RavenDB is doing a pretty great job for being a production database, in fact, we have designed it upfront to only have features that make sense to have for robust production systems.

In particular, we don’t have any form of ad-hoc queries. A query always hits an index, so it is very fast. Even what we call dynamic queries in RavenDB are actually creating an index behind the scene. This is pretty awesome for normal production usage, but it does have some limitations when you want to explore the data. This can be because you are a developer trying to find a particular something, and you just want to quickly fire off random queries. You don’t care about the costs, and you don’t want to generate indexes. Or you can be an admin that needs to get a particular report from the system and you want to play around with the details until you get everything right.

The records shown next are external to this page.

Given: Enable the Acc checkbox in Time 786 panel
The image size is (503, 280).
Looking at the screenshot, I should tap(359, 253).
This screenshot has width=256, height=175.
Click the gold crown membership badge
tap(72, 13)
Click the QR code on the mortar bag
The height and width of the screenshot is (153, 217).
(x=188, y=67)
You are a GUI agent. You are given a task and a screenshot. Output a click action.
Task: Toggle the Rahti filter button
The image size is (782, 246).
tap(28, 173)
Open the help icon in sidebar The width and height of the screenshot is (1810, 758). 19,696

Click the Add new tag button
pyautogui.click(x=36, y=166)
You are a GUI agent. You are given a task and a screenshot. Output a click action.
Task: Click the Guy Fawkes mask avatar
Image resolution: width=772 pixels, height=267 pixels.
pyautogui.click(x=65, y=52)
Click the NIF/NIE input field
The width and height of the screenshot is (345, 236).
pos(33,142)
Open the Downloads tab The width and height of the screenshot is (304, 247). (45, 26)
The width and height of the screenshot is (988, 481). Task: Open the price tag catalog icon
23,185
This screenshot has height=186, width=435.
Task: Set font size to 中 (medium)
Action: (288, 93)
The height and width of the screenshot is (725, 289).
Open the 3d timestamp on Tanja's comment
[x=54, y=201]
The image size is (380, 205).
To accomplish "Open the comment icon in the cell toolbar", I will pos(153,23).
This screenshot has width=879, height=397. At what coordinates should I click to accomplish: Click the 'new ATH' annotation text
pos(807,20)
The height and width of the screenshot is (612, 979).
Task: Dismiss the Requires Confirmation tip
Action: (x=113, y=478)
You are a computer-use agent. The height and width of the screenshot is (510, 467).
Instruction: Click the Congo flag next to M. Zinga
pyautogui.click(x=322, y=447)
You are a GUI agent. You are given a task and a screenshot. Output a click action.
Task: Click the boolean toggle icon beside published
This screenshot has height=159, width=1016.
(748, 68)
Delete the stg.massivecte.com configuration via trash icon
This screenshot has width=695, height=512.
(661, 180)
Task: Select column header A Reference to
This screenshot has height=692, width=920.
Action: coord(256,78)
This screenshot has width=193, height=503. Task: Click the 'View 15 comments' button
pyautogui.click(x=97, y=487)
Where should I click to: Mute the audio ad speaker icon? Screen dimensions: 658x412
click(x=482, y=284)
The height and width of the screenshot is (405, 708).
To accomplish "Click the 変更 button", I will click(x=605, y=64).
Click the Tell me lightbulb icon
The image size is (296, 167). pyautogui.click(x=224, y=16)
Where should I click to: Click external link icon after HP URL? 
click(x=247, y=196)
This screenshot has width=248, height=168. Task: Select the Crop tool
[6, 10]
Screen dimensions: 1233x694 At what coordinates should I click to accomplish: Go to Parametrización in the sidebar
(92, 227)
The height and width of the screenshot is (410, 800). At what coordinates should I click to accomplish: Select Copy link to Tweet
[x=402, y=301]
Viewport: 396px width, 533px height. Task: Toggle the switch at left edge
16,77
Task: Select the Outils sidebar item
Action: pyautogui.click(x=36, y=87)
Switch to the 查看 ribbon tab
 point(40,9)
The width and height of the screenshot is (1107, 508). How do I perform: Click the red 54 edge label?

In order to serve those needs, RavenDB 3.5 is going to have a really nice feature, explicit data exploration.

For example, let us say that I want to count the number of unique words in all of my posts, I can do it using the following:

image

Note that the actual query is pretty meaningless, and I’m writing this at 1AM with a baby nearby that make funny noises, so the Linq statement there works, but can probably be better.

The point here is that to demo what is going on. We write a simple Linq statement, and can run it against our database, and then gather the results back. It is like having LinqPad directly inside the RavenDB studio. In fact, that is the number one scenario that we envision for this feature, replacing LinqPad usage by having a native capability.

Now, some caveats. As you can see, you can select to limit the query duration as well as the number of documents it will operate on. That give us a quick way to explore the data without putting too much load on the server. You can even take the output here and throw it directly to Excel. “Sam, can you give the a breakdown of orders this year by month and country? Just email me the Excel spreadsheet”.

Note that this is intended as a user feature, it isn’t something that we provide an API for. It is there for admins or developers that are figuring things out, an admin feature, not something that you want to use on production.